■ **Work instructions**:
Would you return every entry, exactly as it is written?

■ **Data records**:
◆ ◆ ◆

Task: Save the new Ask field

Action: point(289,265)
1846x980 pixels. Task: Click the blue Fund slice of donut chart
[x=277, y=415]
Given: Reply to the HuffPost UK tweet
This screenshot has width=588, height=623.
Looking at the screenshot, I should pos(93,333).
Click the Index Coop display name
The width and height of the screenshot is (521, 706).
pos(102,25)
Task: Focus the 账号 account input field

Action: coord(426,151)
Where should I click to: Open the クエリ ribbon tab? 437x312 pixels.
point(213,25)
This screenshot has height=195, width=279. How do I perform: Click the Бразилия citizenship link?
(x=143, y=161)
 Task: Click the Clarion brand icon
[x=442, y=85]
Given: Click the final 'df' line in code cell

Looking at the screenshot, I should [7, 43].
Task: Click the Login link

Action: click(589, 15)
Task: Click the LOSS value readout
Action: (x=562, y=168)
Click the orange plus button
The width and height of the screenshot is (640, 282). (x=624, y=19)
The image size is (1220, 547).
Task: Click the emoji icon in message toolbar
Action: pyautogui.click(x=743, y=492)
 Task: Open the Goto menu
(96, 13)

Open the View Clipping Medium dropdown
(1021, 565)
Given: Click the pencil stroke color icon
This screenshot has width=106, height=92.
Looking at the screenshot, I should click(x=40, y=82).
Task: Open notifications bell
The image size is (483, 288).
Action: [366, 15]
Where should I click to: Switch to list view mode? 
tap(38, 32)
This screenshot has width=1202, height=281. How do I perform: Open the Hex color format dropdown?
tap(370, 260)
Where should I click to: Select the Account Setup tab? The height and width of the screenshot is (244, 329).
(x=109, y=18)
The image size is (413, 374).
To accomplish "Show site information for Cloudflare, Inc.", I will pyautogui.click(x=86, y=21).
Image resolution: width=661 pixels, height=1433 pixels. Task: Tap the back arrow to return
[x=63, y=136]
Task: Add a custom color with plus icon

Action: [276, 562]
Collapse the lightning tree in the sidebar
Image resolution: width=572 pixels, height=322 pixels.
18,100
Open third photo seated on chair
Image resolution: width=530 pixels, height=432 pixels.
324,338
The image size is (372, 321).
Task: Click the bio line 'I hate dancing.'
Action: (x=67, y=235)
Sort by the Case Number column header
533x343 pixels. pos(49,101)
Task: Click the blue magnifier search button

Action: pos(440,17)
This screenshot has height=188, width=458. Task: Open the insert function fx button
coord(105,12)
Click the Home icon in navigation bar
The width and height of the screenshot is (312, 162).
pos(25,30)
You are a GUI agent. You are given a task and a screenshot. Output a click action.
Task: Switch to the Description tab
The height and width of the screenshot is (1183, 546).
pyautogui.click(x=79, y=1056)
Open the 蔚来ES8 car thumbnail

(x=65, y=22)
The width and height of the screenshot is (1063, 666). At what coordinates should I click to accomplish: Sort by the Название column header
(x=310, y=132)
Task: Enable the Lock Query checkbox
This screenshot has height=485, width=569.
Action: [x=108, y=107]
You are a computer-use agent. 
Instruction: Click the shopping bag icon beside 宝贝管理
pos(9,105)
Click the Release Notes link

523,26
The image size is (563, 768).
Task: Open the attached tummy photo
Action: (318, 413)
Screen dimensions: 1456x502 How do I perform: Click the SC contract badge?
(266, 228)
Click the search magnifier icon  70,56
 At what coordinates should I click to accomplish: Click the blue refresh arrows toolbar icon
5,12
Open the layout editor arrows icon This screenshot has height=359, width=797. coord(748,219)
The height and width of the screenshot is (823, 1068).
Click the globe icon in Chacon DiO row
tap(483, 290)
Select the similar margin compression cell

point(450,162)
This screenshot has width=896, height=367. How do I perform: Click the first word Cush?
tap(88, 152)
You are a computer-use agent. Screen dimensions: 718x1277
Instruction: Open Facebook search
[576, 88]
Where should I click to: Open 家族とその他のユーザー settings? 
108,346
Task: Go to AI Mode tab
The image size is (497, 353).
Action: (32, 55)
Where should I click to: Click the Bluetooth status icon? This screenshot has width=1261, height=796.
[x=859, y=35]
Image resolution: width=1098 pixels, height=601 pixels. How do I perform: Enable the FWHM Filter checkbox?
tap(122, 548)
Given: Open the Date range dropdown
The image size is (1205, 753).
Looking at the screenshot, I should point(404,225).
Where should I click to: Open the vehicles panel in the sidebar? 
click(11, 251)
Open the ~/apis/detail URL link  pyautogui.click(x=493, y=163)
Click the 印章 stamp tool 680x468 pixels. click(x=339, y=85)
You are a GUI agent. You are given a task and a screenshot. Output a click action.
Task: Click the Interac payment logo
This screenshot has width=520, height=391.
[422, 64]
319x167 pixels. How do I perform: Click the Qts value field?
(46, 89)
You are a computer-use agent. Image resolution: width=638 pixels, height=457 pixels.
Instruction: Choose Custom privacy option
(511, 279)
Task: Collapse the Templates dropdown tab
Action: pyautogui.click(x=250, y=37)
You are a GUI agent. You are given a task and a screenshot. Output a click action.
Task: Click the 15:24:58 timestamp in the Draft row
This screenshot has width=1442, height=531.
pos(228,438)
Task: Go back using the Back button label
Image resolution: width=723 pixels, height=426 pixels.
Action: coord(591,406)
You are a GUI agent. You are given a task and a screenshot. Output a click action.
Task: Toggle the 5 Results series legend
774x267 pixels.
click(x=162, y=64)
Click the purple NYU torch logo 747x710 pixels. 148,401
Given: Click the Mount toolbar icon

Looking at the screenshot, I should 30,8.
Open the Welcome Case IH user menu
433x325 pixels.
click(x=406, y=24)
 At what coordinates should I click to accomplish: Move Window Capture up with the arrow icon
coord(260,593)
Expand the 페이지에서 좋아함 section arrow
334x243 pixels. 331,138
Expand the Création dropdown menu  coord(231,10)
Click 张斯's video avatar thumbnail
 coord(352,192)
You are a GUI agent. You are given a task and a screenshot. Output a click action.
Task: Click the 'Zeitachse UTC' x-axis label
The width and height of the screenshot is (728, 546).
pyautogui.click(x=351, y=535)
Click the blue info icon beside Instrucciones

◆ ◆ ◆

■ **Output for this task**:
Task: Save the new Ask field

Action: point(289,265)
1846x980 pixels. Task: Click the blue Fund slice of donut chart
[x=277, y=415]
Given: Reply to the HuffPost UK tweet
This screenshot has width=588, height=623.
Looking at the screenshot, I should pos(93,333).
Click the Index Coop display name
The width and height of the screenshot is (521, 706).
pos(102,25)
Task: Focus the 账号 account input field

Action: coord(426,151)
Where should I click to: Open the クエリ ribbon tab? 437x312 pixels.
point(213,25)
This screenshot has height=195, width=279. How do I perform: Click the Бразилия citizenship link?
(x=143, y=161)
 Task: Click the Clarion brand icon
[x=442, y=85]
Given: Click the final 'df' line in code cell

Looking at the screenshot, I should [7, 43].
Task: Click the Login link

Action: click(589, 15)
Task: Click the LOSS value readout
Action: (x=562, y=168)
Click the orange plus button
The width and height of the screenshot is (640, 282). (x=624, y=19)
The image size is (1220, 547).
Task: Click the emoji icon in message toolbar
Action: pyautogui.click(x=743, y=492)
 Task: Open the Goto menu
(96, 13)

Open the View Clipping Medium dropdown
(1021, 565)
Given: Click the pencil stroke color icon
This screenshot has width=106, height=92.
Looking at the screenshot, I should click(x=40, y=82).
Task: Open notifications bell
The image size is (483, 288).
Action: [366, 15]
Where should I click to: Switch to list view mode? 
tap(38, 32)
This screenshot has width=1202, height=281. How do I perform: Open the Hex color format dropdown?
tap(370, 260)
Where should I click to: Select the Account Setup tab? The height and width of the screenshot is (244, 329).
(x=109, y=18)
The image size is (413, 374).
To accomplish "Show site information for Cloudflare, Inc.", I will pyautogui.click(x=86, y=21).
Image resolution: width=661 pixels, height=1433 pixels. Task: Tap the back arrow to return
[x=63, y=136]
Task: Add a custom color with plus icon

Action: [276, 562]
Collapse the lightning tree in the sidebar
Image resolution: width=572 pixels, height=322 pixels.
18,100
Open third photo seated on chair
Image resolution: width=530 pixels, height=432 pixels.
324,338
The image size is (372, 321).
Task: Click the bio line 'I hate dancing.'
Action: (x=67, y=235)
Sort by the Case Number column header
533x343 pixels. pos(49,101)
Task: Click the blue magnifier search button

Action: pos(440,17)
This screenshot has height=188, width=458. Task: Open the insert function fx button
coord(105,12)
Click the Home icon in navigation bar
The width and height of the screenshot is (312, 162).
pos(25,30)
You are a GUI agent. You are given a task and a screenshot. Output a click action.
Task: Switch to the Description tab
The height and width of the screenshot is (1183, 546).
pyautogui.click(x=79, y=1056)
Open the 蔚来ES8 car thumbnail

(x=65, y=22)
The width and height of the screenshot is (1063, 666). At what coordinates should I click to accomplish: Sort by the Название column header
(x=310, y=132)
Task: Enable the Lock Query checkbox
This screenshot has height=485, width=569.
Action: [x=108, y=107]
You are a computer-use agent. 
Instruction: Click the shopping bag icon beside 宝贝管理
pos(9,105)
Click the Release Notes link

523,26
The image size is (563, 768).
Task: Open the attached tummy photo
Action: (318, 413)
Screen dimensions: 1456x502 How do I perform: Click the SC contract badge?
(266, 228)
Click the search magnifier icon  70,56
 At what coordinates should I click to accomplish: Click the blue refresh arrows toolbar icon
5,12
Open the layout editor arrows icon This screenshot has height=359, width=797. coord(748,219)
The height and width of the screenshot is (823, 1068).
Click the globe icon in Chacon DiO row
tap(483, 290)
Select the similar margin compression cell

point(450,162)
This screenshot has width=896, height=367. How do I perform: Click the first word Cush?
tap(88, 152)
You are a computer-use agent. Screen dimensions: 718x1277
Instruction: Open Facebook search
[576, 88]
Where should I click to: Open 家族とその他のユーザー settings? 
108,346
Task: Go to AI Mode tab
The image size is (497, 353).
Action: (32, 55)
Where should I click to: Click the Bluetooth status icon? This screenshot has width=1261, height=796.
[x=859, y=35]
Image resolution: width=1098 pixels, height=601 pixels. How do I perform: Enable the FWHM Filter checkbox?
tap(122, 548)
Given: Open the Date range dropdown
The image size is (1205, 753).
Looking at the screenshot, I should point(404,225).
Where should I click to: Open the vehicles panel in the sidebar? 
click(11, 251)
Open the ~/apis/detail URL link  pyautogui.click(x=493, y=163)
Click the 印章 stamp tool 680x468 pixels. click(x=339, y=85)
You are a GUI agent. You are given a task and a screenshot. Output a click action.
Task: Click the Interac payment logo
This screenshot has width=520, height=391.
[422, 64]
319x167 pixels. How do I perform: Click the Qts value field?
(46, 89)
You are a computer-use agent. Image resolution: width=638 pixels, height=457 pixels.
Instruction: Choose Custom privacy option
(511, 279)
Task: Collapse the Templates dropdown tab
Action: pyautogui.click(x=250, y=37)
You are a GUI agent. You are given a task and a screenshot. Output a click action.
Task: Click the 15:24:58 timestamp in the Draft row
This screenshot has width=1442, height=531.
pos(228,438)
Task: Go back using the Back button label
Image resolution: width=723 pixels, height=426 pixels.
Action: coord(591,406)
You are a GUI agent. You are given a task and a screenshot. Output a click action.
Task: Toggle the 5 Results series legend
774x267 pixels.
click(x=162, y=64)
Click the purple NYU torch logo 747x710 pixels. 148,401
Given: Click the Mount toolbar icon

Looking at the screenshot, I should 30,8.
Open the Welcome Case IH user menu
433x325 pixels.
click(x=406, y=24)
 At what coordinates should I click to accomplish: Move Window Capture up with the arrow icon
coord(260,593)
Expand the 페이지에서 좋아함 section arrow
334x243 pixels. 331,138
Expand the Création dropdown menu  coord(231,10)
Click 张斯's video avatar thumbnail
 coord(352,192)
You are a GUI agent. You are given a task and a screenshot. Output a click action.
Task: Click the 'Zeitachse UTC' x-axis label
The width and height of the screenshot is (728, 546).
pyautogui.click(x=351, y=535)
Click the blue info icon beside Instrucciones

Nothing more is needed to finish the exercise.